Stored data:
- - -

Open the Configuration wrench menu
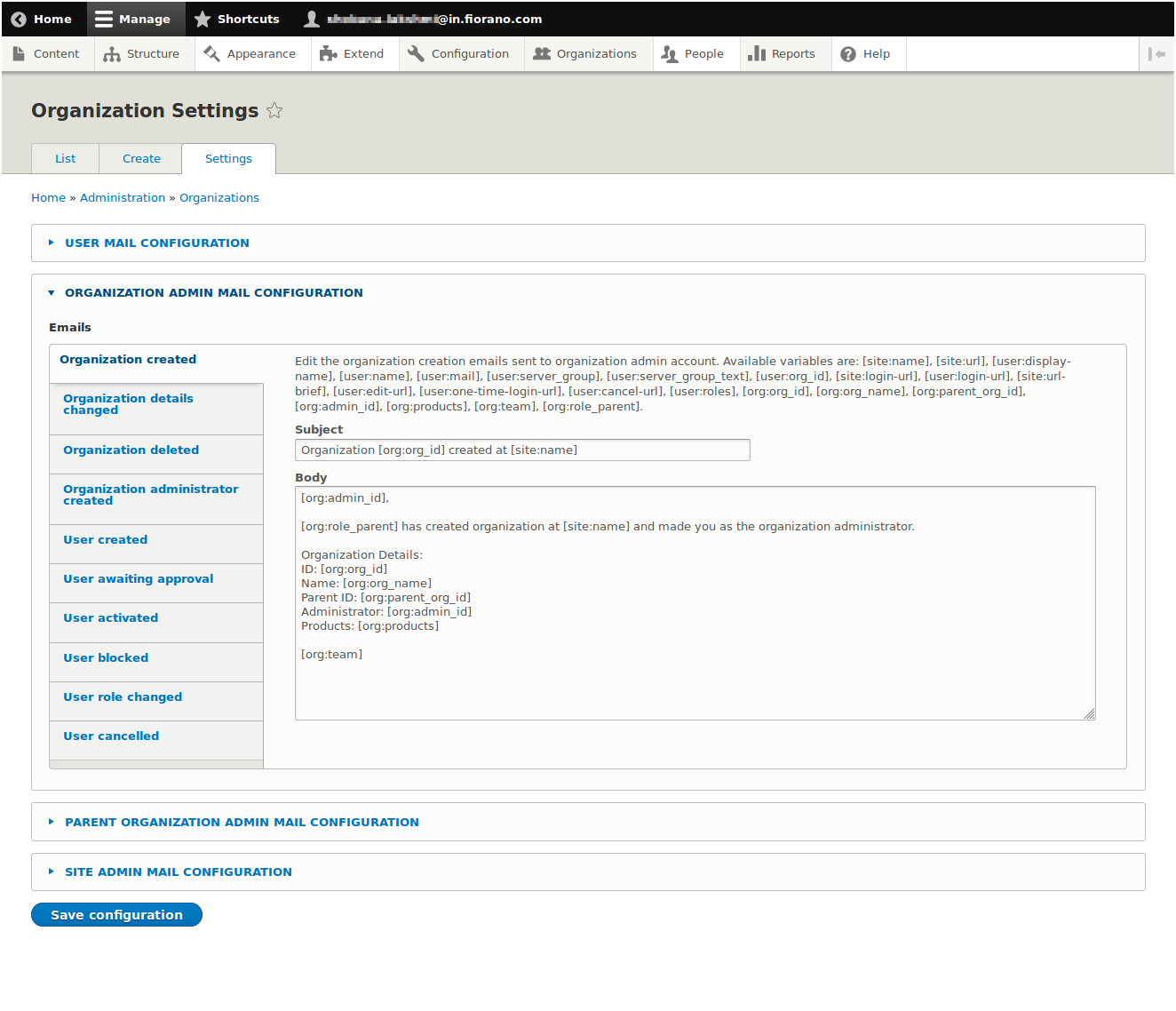This screenshot has height=1011, width=1176. click(458, 54)
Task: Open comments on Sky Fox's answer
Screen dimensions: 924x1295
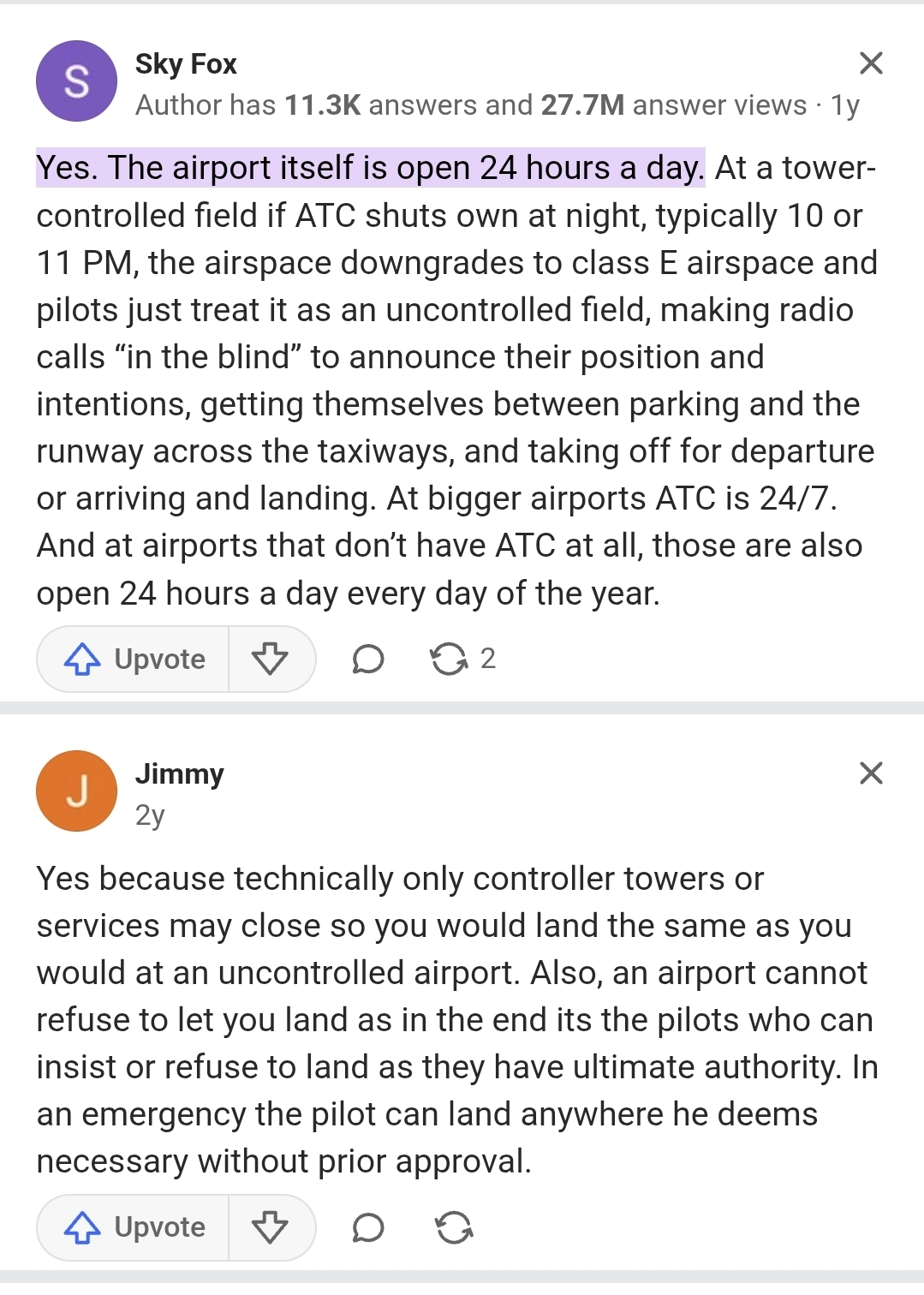Action: pos(368,659)
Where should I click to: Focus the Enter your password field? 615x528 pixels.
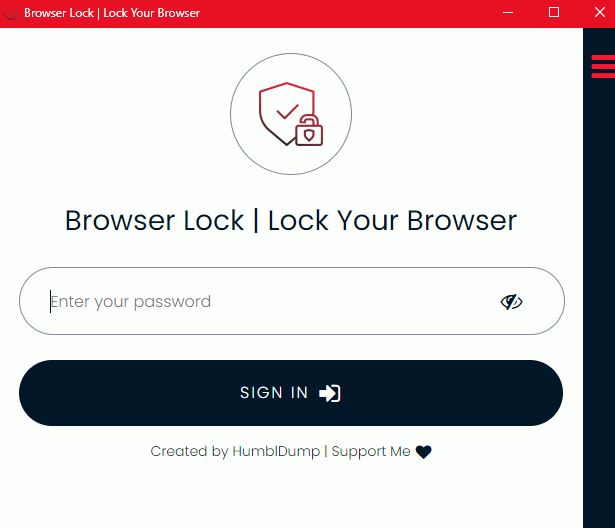[292, 301]
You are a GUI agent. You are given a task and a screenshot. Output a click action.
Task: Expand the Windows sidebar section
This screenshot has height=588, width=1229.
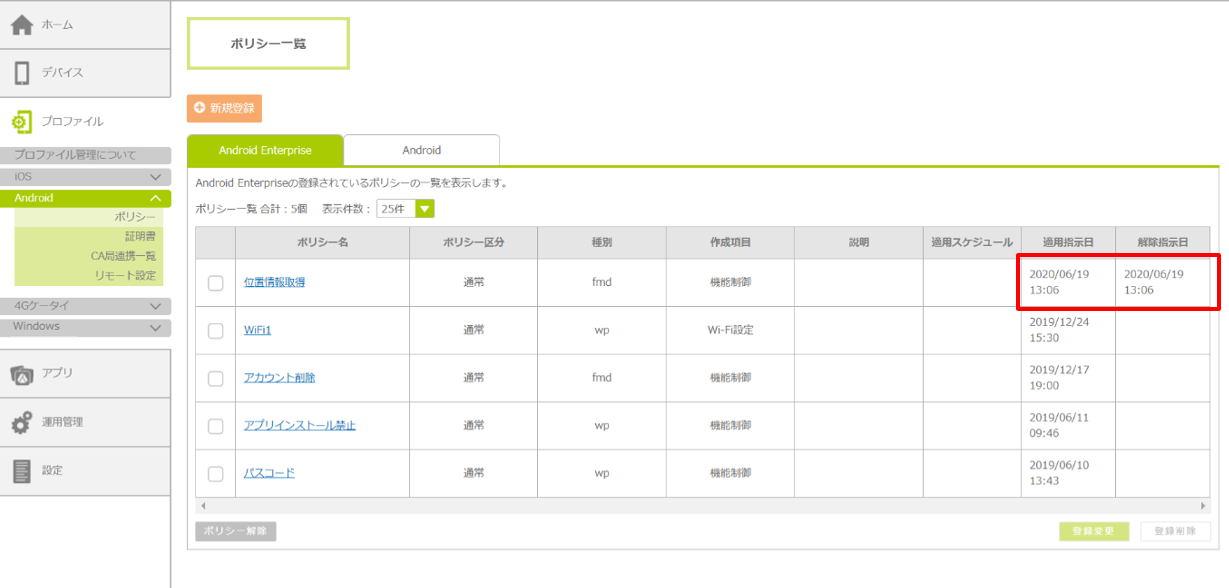click(x=155, y=327)
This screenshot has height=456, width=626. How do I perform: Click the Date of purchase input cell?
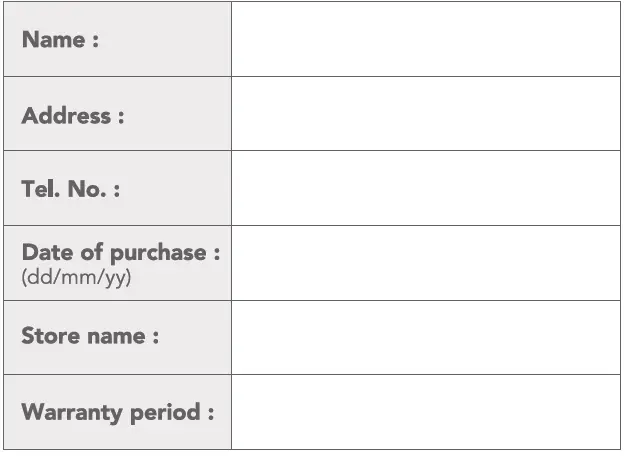tap(425, 263)
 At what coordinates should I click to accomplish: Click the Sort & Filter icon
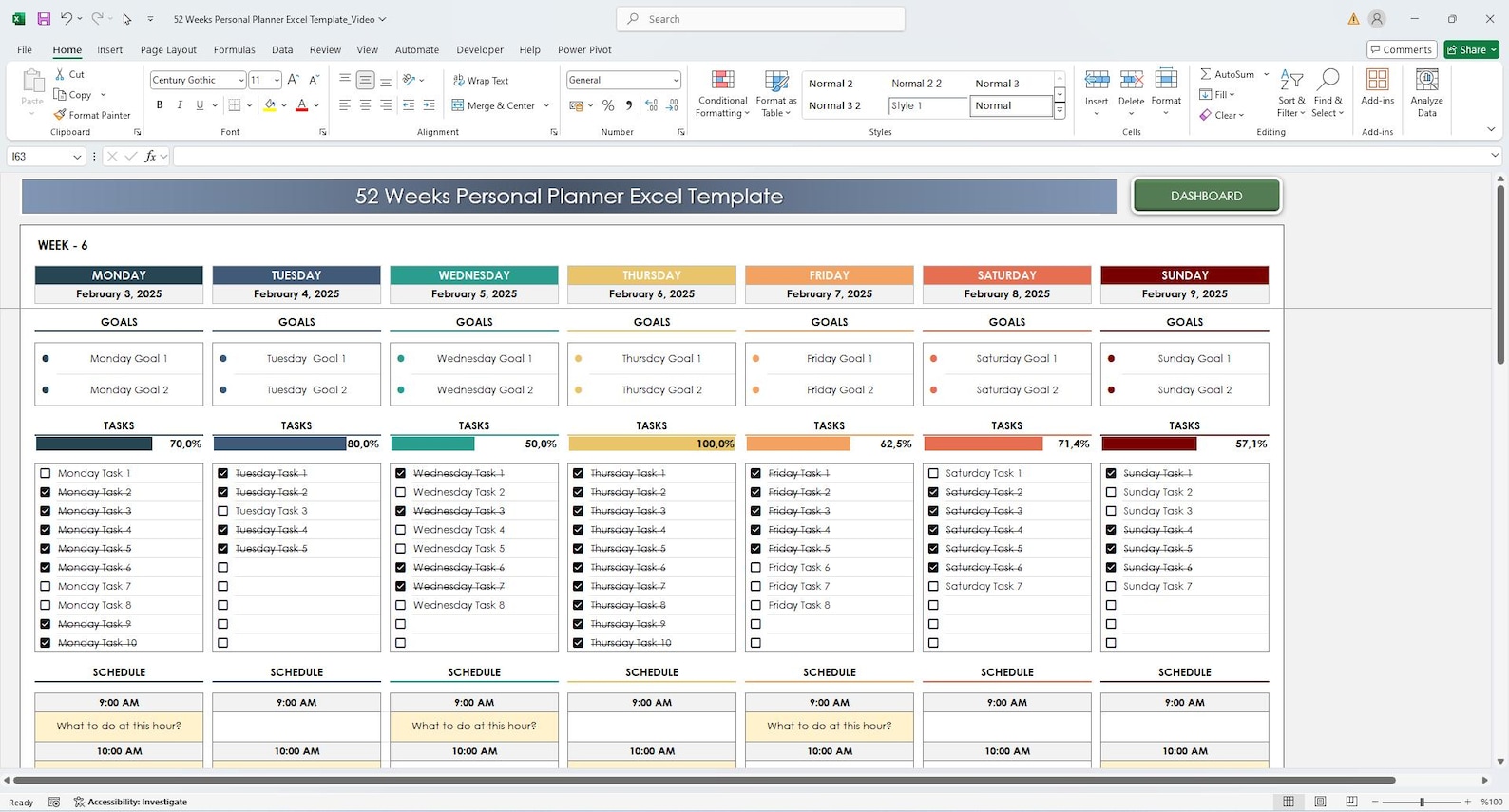[x=1291, y=93]
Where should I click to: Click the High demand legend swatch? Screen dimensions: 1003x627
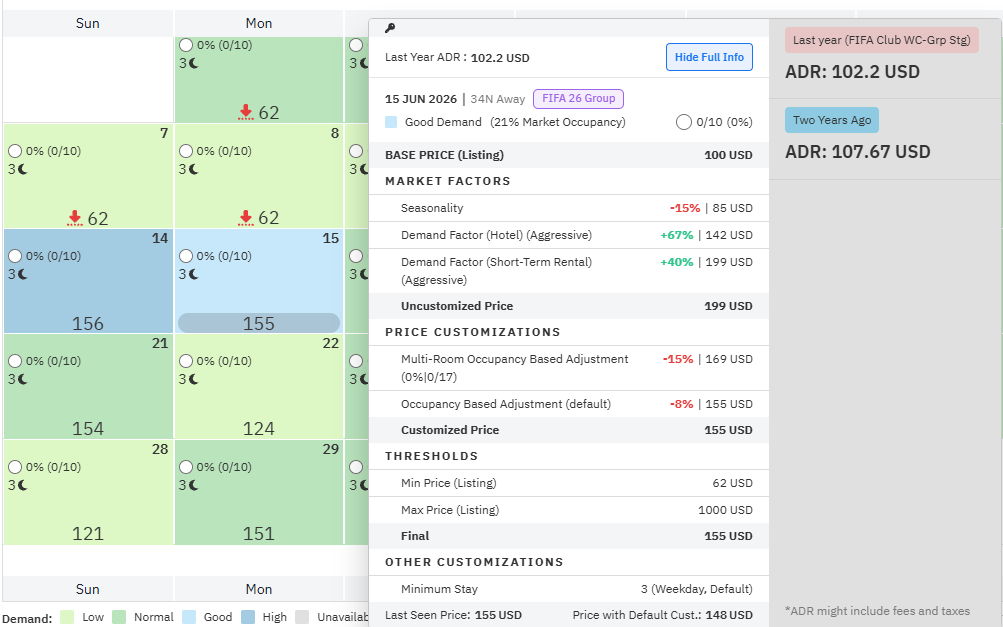[248, 617]
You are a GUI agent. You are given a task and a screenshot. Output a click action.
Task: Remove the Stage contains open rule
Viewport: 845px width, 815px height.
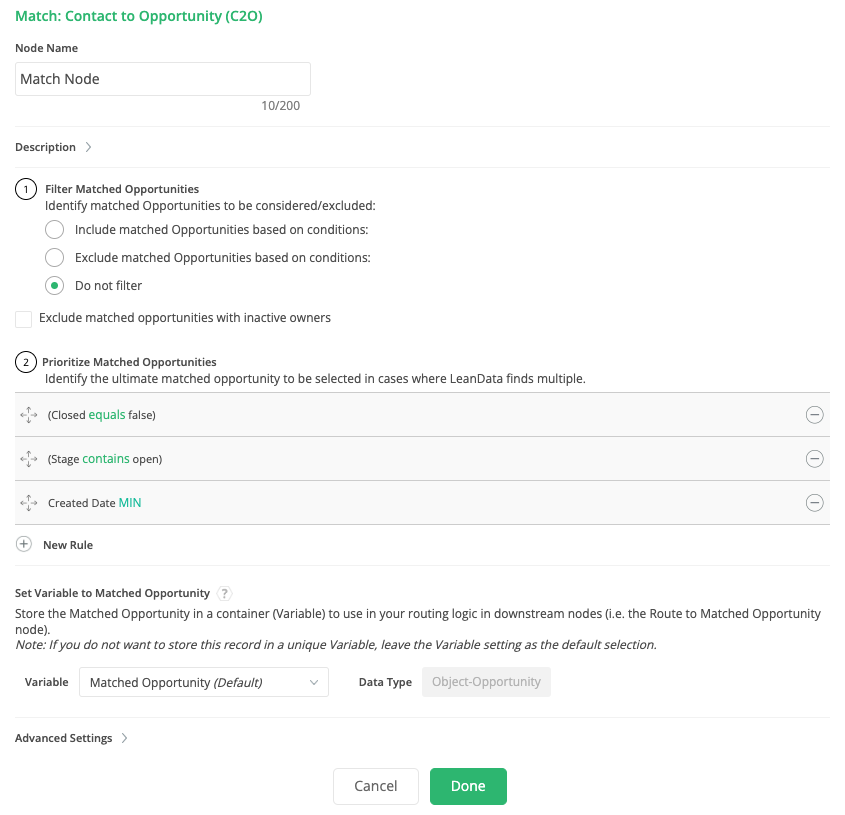tap(814, 459)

- - -

**Task objective:**
Make an exact copy of the records above, with the pictures left out.

**Solution below:**
Open the Configuration wrench menu
This screenshot has height=1011, width=1176. click(458, 54)
Task: Open comments on Sky Fox's answer
Screen dimensions: 924x1295
Action: pos(368,659)
Where should I click to: Focus the Enter your password field? 615x528 pixels.
[292, 301]
You are a GUI agent. You are given a task and a screenshot. Output a click action.
Task: Expand the Windows sidebar section
This screenshot has height=588, width=1229.
click(x=155, y=327)
This screenshot has height=456, width=626. How do I perform: Click the Date of purchase input cell?
tap(425, 263)
 At what coordinates should I click to accomplish: Click the Sort & Filter icon
[x=1291, y=93]
Where should I click to: Click the High demand legend swatch? Screen dimensions: 1003x627
[248, 617]
You are a GUI agent. You are given a task and a screenshot. Output a click action.
Task: Remove the Stage contains open rule
Viewport: 845px width, 815px height.
tap(814, 459)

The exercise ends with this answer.